Finally, the significance of interdisciplinarity is suggested in each theory through the integrative views of “thematic investigation” (Freire, 2000, p. 107) and “pattern recognition” (Siemens, 2004, Connectivism ¶ 8). Thematic investigation is the process by which individuals in dialogue begin to explore the context of their reality, constantly looking to the interaction among various themes to explain the existence of their limit-situations. The truth of such themes lies not in their existence as objective entities, but as circumstances that are occurring as they are being investigated. As such, Freire says, people must be included in an investigation of their own themes in order to “strive towards awareness of reality and towards self-awareness” (Freire, 2000, p. 107). This integration is key to counter the divided order the oppressor creates in order to fragment and rule the people. By promoting a “focalized view of problems rather than… seeing them as dimensions of a totality” (Freire, 2000, p. 141) individuals are prevented from identifying the overarching patterns contributing to inequality. While connectivism does not suggest an overarching theme of exploitation, it does emphasize the importance of recognizing larger patterns in order to make choices when all information is not present. With so much information available in our contemporary world, and the increasing pace at which individuals are expected to act, “the ability to synthesize and recognize connections and patterns is a valuable skill” (Siemens, 2004, Limitation ¶ 2). Of course, the more nuanced the understanding of the patterns or themes, the more integrative it is possible to be. Both theories identify this meta-cognitive skill as essential to navigating the shifting process of reality.

Critical Divergences
As the landscape of our world continues to change, there is a notion that today’s students are part of a “post-ideological generation” (Kanalley, 2010, video), and that the discourse of critical pedagogy is no longer applicable. While the use of critical pedagogy has secured space for feminism, queer studies, racial studies and identity studies, the omission of Freire’s philosophy from educational curricula suggests that we have already passed through our liberation “phase” and now deserve to enjoy the comfortable life we have forged with our brief idealism. If the recent protests in London demanding reasonable access to education (Kanalley, 2010) are any indication of the oppressive relations at play in our society, critical pedagogy is still applicable, and we cannot simply assume that learning theories that house emergent knowledge, dialogical models, and interdisciplinary tendencies are enough to compel students to think critically about their world. In order to find equitable solutions to the problems we face, educators must accept the impossibility of neutrality and address one of the most important questions they can ask themselves: what type of people do I hope my students become?

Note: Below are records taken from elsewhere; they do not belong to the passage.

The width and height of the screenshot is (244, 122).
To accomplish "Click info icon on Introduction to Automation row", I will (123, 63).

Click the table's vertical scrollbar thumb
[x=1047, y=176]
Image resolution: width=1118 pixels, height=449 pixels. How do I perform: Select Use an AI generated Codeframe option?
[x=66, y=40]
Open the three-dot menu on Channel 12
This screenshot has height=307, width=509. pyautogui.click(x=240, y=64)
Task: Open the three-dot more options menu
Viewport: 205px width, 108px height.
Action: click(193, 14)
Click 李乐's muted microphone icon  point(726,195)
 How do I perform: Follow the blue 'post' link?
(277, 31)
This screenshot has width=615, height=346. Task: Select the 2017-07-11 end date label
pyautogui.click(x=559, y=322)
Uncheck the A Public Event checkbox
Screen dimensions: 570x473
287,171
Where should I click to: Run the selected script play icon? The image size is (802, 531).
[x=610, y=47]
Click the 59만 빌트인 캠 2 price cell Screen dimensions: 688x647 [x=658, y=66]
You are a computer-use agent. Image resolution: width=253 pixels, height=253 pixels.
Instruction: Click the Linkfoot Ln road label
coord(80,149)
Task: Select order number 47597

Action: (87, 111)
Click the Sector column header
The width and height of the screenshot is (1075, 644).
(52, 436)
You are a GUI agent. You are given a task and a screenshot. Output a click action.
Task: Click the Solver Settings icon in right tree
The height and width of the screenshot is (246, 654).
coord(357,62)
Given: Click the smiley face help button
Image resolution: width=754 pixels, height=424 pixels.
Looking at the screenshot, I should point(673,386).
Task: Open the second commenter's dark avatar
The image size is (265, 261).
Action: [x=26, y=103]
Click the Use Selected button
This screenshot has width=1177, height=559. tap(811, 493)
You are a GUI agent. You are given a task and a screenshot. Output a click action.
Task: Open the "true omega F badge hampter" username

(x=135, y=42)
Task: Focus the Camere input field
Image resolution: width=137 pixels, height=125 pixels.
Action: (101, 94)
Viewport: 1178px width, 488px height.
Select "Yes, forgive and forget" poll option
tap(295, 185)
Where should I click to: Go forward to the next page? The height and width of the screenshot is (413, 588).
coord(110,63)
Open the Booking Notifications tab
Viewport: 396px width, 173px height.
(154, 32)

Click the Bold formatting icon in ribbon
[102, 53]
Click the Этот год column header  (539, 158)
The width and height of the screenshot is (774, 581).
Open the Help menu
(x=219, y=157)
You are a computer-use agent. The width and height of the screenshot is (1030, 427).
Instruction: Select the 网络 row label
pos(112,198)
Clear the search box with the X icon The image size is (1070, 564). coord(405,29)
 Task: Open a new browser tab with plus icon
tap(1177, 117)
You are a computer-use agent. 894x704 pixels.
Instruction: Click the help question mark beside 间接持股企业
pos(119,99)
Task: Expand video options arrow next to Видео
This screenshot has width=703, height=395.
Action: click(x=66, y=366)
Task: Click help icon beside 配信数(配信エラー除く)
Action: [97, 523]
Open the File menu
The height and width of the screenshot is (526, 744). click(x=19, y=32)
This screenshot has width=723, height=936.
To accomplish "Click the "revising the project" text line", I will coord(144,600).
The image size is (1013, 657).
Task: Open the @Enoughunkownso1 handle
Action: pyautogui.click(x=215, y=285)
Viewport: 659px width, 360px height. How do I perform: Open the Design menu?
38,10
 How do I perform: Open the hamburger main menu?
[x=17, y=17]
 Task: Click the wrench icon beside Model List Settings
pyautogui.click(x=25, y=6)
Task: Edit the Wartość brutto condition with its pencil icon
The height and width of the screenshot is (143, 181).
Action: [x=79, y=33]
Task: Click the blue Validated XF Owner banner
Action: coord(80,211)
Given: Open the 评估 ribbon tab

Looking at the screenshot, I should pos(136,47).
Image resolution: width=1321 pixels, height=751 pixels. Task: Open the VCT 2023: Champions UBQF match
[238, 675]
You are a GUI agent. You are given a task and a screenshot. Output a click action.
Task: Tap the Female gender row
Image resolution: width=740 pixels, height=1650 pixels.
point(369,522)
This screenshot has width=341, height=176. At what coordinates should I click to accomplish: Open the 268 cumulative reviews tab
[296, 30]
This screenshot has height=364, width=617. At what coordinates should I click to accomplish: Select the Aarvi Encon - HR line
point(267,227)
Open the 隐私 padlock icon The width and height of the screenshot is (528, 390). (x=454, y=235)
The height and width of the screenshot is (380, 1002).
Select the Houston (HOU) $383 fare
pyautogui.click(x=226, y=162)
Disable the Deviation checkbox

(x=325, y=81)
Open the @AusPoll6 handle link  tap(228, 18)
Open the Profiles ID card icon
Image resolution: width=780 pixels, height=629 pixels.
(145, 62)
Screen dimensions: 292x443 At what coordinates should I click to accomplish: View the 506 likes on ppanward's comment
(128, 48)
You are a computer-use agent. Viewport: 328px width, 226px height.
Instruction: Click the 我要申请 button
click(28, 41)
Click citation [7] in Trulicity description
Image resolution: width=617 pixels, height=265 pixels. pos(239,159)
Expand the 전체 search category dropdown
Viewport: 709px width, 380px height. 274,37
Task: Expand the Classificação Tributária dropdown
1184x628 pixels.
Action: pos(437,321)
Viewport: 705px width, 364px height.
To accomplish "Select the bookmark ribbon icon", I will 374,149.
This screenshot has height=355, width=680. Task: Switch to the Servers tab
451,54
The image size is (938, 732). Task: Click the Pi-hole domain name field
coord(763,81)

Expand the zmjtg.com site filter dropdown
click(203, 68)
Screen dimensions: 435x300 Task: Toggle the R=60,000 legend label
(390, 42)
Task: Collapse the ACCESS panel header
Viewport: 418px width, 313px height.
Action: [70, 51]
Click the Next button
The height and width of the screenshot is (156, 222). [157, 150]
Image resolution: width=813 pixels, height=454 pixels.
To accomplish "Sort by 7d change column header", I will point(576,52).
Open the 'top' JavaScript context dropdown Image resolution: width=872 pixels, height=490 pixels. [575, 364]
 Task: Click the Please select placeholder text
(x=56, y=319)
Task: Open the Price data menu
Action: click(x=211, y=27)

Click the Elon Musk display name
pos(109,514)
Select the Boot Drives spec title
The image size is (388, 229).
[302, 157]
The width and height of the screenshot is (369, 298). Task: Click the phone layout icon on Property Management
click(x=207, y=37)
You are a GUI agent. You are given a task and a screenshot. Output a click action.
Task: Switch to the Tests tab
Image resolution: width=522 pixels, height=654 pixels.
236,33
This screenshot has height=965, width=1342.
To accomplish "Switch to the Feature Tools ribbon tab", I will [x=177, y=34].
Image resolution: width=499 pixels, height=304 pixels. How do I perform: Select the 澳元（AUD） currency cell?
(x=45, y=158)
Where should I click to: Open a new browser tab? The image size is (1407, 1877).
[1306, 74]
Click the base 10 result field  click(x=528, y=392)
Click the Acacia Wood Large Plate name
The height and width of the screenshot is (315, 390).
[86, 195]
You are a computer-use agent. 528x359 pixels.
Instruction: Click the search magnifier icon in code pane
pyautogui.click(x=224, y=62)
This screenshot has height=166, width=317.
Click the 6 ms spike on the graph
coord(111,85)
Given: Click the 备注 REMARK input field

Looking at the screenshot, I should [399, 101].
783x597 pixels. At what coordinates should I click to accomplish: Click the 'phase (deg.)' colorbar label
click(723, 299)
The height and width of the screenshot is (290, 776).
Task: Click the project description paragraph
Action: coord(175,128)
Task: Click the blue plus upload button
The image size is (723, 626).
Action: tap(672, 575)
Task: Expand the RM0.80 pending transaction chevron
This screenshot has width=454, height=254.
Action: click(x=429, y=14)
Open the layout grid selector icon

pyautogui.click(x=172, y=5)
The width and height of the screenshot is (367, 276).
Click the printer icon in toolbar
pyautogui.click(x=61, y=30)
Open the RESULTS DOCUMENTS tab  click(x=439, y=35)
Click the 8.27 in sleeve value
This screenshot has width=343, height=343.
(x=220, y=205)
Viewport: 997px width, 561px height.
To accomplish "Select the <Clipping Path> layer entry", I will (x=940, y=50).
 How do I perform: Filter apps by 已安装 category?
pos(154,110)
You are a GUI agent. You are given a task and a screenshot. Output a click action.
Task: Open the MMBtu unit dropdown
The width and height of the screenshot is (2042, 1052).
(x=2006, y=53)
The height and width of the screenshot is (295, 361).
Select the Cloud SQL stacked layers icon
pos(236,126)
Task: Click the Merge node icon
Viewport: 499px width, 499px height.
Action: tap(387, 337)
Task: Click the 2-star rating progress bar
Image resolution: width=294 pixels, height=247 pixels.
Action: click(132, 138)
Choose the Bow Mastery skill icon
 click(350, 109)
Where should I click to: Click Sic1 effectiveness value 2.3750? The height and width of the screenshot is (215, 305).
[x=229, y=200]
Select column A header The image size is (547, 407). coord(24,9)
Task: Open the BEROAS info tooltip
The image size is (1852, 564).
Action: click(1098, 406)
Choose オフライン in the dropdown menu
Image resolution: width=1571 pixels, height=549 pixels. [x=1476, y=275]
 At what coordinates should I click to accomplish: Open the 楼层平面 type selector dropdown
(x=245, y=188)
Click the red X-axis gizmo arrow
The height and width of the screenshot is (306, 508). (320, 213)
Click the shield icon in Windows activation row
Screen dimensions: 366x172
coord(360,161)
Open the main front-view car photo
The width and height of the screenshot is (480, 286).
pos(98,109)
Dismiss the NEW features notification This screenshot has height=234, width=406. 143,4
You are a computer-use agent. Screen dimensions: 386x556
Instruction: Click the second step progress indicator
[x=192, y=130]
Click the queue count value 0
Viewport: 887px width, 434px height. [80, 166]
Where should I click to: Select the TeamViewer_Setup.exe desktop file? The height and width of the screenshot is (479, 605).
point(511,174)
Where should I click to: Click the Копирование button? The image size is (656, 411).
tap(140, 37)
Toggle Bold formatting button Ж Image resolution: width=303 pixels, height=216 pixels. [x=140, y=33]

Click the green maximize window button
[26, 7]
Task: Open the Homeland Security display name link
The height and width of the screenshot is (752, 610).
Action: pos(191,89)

Freire’s stance is very clear. He passionately quotes humanist philosopher, Erich Fromm, iterating that the value of a liberating education is “not merely for freedom from hunger… [but]
…freedom to create and to construct, to wonder and to venture. Such freedom requires that the individual be active and responsible, not a slave or a well-fed cog in the machine… It is not enough that men are not slaves; if social conditions further the existence of automatons, the result will not be love of life, but love of death” (Freire, 2000, p. 68).
Automatons love death simply because “oppression is domesticating” (Freire, 2000, p. 51). It is something you can bank on (literally); it requires little or no effort, and if you are not at the absolute bottom, it is easy to be satisfied with a mostly comfortable, semi-static reality. In the Western world, this mostly-comfortable state is considerably padded with distractions meant to amuse the population into upholding the status quo. The automatons “do not perceive their monopoly on having more as a privilege which dehumanizes others and themselves… they suffocate in their own possessions and no longer are; they merely have” (Freire, 2000, p. 59). The escape from this life of death is found in a radical commitment to “confront, to listen, to see the world unveiled… [and not be] afraid to meet the people or to enter into dialogue with them” (Freire, 2000, p. 39). It is through this very communion and commitment that the individual has the potential to begin the process of living an authentic, chaotic, changing, and challenging human life.

Ten years ago when he wrote the introduction to the thirtieth anniversary edition of Pedagogy of the Oppressed, Macedo stressed that “it is an enormous mistake, if not academic dishonesty, to pretend that we now live in a classless world” (as cited in Freire, 2000, p. 13). While the proponents of connectivism would never make such a claim, the shallow treatment of the question “who are the new oppressed?” (Siemens, 2006a, p. 64) suggests that connectivism is not concerned with the polarized planet we occupy. Speaking of the oppressed as “those without access to tools of global conversation [and] those without skills to contribute to global conversations” (Siemens, 2006a, p. 64) is a “linguistic distortion that disfigures [the] reality” (Macedo as cited in Freire, 2000, p. 21) of global hunger, poverty and oppression. By “refusing to link experiences to the politics of culture and critical democracy, [Siemens and Downes] reduce their pedagogy to a form of middle-class narcissism” (Macedo as cited in Freire, 2000, p. 18), a notion perpetuated by the quick abandonment of concern for the oppressed in favour of developing our own “capacity for ongoing learning and functioning” (Siemens, 2006a, p. 66). While the theory emphasizes the importance of connections and dialogue, the actual content of that dialogue is not seen as important, whereas Macedo reminds us that “dialogue is never an end in itself but a means to develop a better comprehension about the object of knowledge” (as cited in Freire, 2000, p. 18). Without a call to transform reality, the dialogue of connectivism is relegated to “idle chatter, [to] verbalism” (Freire, 2000, p. 87).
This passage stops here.